■ Your assignment ■
Only the lines containing "Beecher" should appear in the answer, copied from the listing below.
Supplied data section start
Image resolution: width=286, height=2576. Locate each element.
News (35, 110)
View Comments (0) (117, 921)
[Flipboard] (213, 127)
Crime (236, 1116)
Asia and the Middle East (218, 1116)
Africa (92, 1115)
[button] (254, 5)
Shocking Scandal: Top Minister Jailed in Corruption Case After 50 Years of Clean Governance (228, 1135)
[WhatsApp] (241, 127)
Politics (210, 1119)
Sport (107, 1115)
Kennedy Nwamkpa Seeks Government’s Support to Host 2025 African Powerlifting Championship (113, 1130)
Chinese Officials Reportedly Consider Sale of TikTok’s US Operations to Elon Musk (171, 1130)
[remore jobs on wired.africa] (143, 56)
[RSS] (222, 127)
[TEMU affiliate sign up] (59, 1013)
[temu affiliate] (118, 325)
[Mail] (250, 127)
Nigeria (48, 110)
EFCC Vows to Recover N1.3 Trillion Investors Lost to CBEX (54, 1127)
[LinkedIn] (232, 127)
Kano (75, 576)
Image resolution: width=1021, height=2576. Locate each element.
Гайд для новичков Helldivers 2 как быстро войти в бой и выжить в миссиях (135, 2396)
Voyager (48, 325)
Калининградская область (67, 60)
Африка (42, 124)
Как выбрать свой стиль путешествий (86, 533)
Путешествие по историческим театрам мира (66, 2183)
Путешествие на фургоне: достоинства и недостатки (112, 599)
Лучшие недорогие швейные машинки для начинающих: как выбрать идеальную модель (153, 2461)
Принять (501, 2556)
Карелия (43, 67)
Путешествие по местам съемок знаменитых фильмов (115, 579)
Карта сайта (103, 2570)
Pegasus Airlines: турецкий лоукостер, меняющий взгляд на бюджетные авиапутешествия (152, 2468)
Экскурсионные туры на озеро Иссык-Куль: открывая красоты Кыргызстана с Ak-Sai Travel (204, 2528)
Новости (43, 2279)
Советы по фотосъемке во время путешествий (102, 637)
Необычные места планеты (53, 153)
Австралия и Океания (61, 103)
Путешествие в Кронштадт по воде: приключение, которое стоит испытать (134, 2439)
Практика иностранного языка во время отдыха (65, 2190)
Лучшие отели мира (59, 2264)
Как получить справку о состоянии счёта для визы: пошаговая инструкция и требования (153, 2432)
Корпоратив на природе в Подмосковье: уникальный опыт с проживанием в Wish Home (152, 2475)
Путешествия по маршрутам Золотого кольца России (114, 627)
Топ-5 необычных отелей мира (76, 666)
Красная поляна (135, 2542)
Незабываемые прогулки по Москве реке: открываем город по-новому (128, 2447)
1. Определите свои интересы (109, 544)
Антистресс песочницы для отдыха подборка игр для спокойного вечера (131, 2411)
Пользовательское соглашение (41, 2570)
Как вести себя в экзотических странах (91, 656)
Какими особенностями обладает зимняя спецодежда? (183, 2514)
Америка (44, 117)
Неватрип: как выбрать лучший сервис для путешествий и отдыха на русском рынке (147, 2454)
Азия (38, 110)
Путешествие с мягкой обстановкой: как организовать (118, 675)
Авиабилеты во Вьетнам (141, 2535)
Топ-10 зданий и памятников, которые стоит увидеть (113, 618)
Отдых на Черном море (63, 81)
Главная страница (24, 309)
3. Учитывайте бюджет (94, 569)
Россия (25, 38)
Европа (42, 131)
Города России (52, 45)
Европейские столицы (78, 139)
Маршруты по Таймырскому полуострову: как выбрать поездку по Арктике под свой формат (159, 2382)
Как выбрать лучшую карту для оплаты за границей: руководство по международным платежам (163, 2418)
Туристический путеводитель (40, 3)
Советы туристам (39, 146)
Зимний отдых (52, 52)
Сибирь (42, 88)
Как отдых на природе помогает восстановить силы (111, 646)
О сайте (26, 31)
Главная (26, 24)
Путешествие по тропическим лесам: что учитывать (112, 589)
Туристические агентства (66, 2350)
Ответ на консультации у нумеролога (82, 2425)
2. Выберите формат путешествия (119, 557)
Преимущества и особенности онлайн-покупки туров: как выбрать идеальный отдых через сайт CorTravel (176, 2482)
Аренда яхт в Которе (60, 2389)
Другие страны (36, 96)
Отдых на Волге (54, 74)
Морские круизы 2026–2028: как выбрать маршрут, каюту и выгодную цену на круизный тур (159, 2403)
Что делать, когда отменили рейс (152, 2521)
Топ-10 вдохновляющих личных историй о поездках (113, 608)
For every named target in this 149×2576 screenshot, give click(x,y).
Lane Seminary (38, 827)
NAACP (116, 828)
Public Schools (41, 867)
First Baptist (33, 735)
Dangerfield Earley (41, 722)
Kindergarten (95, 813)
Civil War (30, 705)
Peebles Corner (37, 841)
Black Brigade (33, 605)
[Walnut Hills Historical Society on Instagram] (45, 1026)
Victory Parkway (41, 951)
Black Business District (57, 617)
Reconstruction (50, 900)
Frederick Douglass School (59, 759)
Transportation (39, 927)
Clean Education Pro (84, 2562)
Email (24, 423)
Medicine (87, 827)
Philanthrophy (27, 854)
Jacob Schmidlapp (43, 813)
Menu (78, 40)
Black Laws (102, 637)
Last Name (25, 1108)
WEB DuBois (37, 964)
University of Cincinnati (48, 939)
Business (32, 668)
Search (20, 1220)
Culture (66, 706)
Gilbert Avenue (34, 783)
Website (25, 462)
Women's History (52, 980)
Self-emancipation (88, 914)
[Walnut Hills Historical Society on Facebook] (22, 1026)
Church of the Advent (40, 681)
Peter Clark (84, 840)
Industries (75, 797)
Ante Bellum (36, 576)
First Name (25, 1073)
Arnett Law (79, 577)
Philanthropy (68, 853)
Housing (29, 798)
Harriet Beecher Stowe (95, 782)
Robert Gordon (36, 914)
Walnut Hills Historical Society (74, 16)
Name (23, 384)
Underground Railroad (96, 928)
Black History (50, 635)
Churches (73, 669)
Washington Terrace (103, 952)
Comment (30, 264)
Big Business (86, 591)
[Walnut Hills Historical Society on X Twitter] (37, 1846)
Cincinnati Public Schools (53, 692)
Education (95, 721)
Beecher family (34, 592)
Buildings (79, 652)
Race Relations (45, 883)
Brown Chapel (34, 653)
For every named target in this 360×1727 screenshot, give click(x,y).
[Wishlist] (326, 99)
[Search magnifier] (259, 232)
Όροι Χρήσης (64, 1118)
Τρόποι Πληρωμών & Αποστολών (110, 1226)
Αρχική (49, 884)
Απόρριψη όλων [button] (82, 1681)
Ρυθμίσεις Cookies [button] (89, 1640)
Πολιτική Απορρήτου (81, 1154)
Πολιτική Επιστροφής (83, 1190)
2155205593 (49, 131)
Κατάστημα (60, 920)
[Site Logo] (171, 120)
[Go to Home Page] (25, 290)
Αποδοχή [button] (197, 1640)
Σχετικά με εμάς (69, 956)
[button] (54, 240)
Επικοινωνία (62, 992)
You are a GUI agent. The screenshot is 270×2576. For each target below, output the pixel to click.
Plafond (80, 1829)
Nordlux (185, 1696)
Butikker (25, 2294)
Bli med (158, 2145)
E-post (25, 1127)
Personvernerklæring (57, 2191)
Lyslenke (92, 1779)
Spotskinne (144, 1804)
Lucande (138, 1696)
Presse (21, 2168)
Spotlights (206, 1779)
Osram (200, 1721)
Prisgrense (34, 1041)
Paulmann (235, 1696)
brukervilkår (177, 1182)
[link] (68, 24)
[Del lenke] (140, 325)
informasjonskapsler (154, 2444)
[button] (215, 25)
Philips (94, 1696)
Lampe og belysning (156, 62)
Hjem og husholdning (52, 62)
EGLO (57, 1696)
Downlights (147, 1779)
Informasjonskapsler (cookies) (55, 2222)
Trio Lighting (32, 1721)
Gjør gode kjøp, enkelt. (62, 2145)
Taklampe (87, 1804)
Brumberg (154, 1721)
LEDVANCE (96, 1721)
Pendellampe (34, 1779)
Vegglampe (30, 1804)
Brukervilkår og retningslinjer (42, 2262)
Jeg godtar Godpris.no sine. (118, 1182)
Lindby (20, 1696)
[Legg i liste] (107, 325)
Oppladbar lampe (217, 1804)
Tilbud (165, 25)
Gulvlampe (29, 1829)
Supplied data section end
■ Answer to the exercise ■
Harriet Beecher Stowe (95, 782)
Beecher family (34, 592)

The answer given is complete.